TR : En fait, ça n’a pas été vraiment une partie de ping-pong mais on s’est offert quelque chose réciproquement. Moi je lui ai offert une mise en scène. Je lui ai dit Voilà, c’est comme ça que j’imagine les choses. J’ai évidemment mis en place les métaphores qui sont exposées ici mais après Tamia s’est complètement réapproprié mes propositions. C’est compliqué à expliquer parce que c’est dans toute la sensibilité de son dessin. Par exemple elle a fait un énorme travail sur la couleur et ça, ça ne vient pas du tout du scénario. Autant dans mon précédent livre Grand silence, j’avais dirigé la couleur qui a un vrai rôle narratif dans Grand silence, là, Tamia n’avait aucune indication sur les couleurs et elle s’est complètement entre guillemets amusée parce que le sujet n’est pas amusant mais elle a aussi je pense pris beaucoup de liberté. Les éditeurs l’ont laissée travailler dans le sens qu’elle voulait. D’une page à l’autre ça change ; on peut avoir une page qui est dans des couleurs très vives avec des roses un peu électriques comme ça et puis la page suivante être dans quelque chose de très sombre. Il n’y pas d’unité de couleur. Il y a toute une mise en scène de couleurs. Elle vous en parlera mieux que moi (rires).

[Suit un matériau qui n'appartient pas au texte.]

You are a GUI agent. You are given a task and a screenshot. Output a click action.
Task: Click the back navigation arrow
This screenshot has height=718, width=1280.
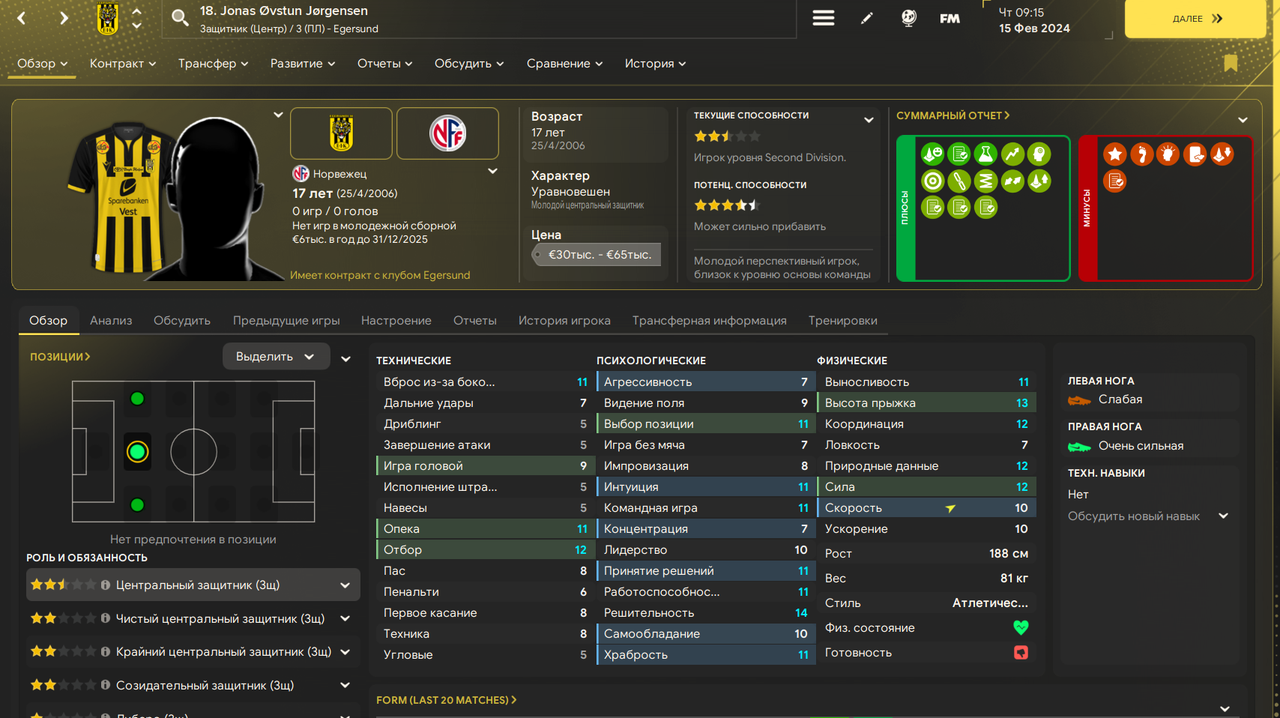coord(22,18)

Alors, justement. Tamia, les couleurs ?
TB : J’ai alterné avec le trait. Il y a des passages où il y a beaucoup plus de trait dès qu’on se rapproche des traumatismes des survivants. Quand on arrive vers ce sentiment-là, je me disais, c’est bien si ça peut avoir un traité un petit peu différent. Et après pour le reste, c’est quand même un récit qui est vraiment dans l’intime et qui parle de blessures profondes donc c’est vrai que c’était pratique d’utiliser la couleur dans un côté presque un peu surréaliste pour pouvoir parler de ça. Ça m’apparaissait plus naturel.

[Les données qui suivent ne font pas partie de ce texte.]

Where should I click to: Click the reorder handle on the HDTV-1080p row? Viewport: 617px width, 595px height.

On parle de la couleur mais le graphisme est également différent. Votre trait s’adapte au propos : très hachuré dans certaines certaines scènes, il s’estompe et va jusqu’à disparaître dans d’autres. Empruntant un style expressionniste dans certaines scènes, il se fait plus naïf à la David Hockney dans d’autres. Pouvez-vous nous parler de vos choix graphiques ? Quelles sont vos influences ?
TB : J’ai dû travailler vite sur cet album. Du coup, je pense que tout n’est pas forcément conscient. Mais j’ai essayé que mon graphisme soit au plus près de la narration et j’espère que ça fonctionne mais j’ai eu deux mois de moins et j’ai dû tenir la deadline au maximum.
TR : qui était intenable.
TB : Oui mais moi d’habitude, je prends plus de temps pour les couleurs, c’est quelque chose qui me prend du temps et du coup là je n’avais pas ce temps de réflexion-là et ça m’a peut-être amenée à faire des combinaisons assez …
TR audacieuses.
TB : Oui, exactement. Je ne serai probablement pas allée vers ça si j’avais eu plus de temps pour me préparer, faire une feuille de route …
et qui ont été de bonnes surprises….
TB : Ah oui, tout à fait. Je pense que cet album m’a fait progresser. C’était une bonne expérience, vraiment.
Et vous travaillez comment ? En tradi ? en numérique ? un mix des deux ?
TB : C’est tout à l’ordinateur. Ce n’est pas très glamour (rires) mais c’est tellement pratique pour aller vite. C’est dur de faire sans.
TR : Elle a dû travailler dans l’urgence. Et c’est vrai qu’on a travaillé dans l’urgence mais aussi avec une liberté totale. Je crois que cet album s’est fait un peu dans une sorte de fulgurance en fait. Ça a été comme quelque chose de pulsionnel, c’est-à-dire que ça n’a pas été un travail scolaire, réfléchi pendant des années etc. On l’a vraiment fait avec nos tripes y compris aussi parce qu’on a manqué de temps. Ce n’est pas le mental qui a travaillé. C’est plus notre cœur et notre inconscient et du coup c’est vrai elle a des audaces incroyables effectivement mais peut-être parce qu’elle n’a pas pu réfléchir. C’est super en fait !
Parce qu’on est dans le spontané, dans l’énergie …
TR : Et c’est une forme de vérité émotionnelle importante sur ce sujet. C’est bien des fois de ne pas pouvoir tout mentaliser.
Deux fils narratifs vont s’entrecroiser : l’adaptation ou plus exactement l’appropriation de ce reportage mais aussi sa genèse, Annick Cojean étant un personnage de l’album. Et progressivement, on va se rendre compte du profond impact que cette enquête va avoir sur elle. Je pense notamment à la scène avec Einstein ou la sublime scène finale où l’apparente tranquillité et douceur du dessin contraste fortement avec son état d’esprit.
TR : On voulait finir sur quelque chose de positif parce qu’en fait sa série de reportages suit un espèce de processus de résilience. On part de la catastrophe qu’est la Shoah – Je dis catastrophe parce que Shoah, ça veut dire catastrophe en hébreu – qui après se modifie, qui se transforme et qui arrive jusqu’à une résilience par la transmission à la fin sur le dernier reportage. Mais où on est aujourd’hui ? On en est à l’échec de Plus jamais ça qui a été revendiqué après guerre mais on a bien vu avec le Rwanda et tout ce qui arrive encore aujourd’hui… Donc on voulait finir positivement mais en même temps finir sur cette inquiétude. Je parlais de mon inquiétude tout à l’heure mais c’est aussi la fin de l’album.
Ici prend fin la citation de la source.